● **INPUT**
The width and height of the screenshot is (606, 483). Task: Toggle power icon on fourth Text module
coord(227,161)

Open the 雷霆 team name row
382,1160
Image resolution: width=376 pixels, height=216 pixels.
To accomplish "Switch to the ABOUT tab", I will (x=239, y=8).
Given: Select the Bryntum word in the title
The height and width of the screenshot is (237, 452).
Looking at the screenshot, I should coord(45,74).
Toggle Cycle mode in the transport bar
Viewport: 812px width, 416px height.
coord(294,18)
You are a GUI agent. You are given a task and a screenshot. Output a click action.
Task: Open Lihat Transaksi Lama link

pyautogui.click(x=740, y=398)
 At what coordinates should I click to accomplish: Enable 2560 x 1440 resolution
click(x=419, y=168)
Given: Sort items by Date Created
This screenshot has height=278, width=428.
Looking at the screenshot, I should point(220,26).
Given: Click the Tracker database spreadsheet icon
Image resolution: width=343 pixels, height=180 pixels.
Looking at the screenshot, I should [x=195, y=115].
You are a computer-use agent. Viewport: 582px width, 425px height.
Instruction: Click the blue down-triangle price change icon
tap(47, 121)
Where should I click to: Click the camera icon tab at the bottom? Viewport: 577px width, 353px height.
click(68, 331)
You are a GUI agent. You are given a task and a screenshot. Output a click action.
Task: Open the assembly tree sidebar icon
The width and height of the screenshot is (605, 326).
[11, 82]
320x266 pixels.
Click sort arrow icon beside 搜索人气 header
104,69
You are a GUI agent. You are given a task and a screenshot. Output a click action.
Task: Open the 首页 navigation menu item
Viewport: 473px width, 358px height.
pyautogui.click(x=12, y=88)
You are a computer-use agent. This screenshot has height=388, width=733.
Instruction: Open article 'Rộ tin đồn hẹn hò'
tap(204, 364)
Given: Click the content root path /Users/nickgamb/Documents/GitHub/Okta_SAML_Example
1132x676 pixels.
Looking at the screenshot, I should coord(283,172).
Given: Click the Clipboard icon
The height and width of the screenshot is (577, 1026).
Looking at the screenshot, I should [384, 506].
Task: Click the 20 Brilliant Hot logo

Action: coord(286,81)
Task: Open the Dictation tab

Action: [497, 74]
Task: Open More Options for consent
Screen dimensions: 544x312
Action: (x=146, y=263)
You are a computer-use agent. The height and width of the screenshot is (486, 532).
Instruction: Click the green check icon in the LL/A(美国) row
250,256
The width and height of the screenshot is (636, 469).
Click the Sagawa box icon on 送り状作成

● **TASK PROMPT**
Show each line in the data where the string "computer" appears.

● **REPLY TO THE EXERCISE**
You are a computer-use agent. Viewport: 582px width, 425px height.
You are a computer-use agent. This screenshot has height=388, width=733.
You are a computer-use agent. The height and width of the screenshot is (486, 532).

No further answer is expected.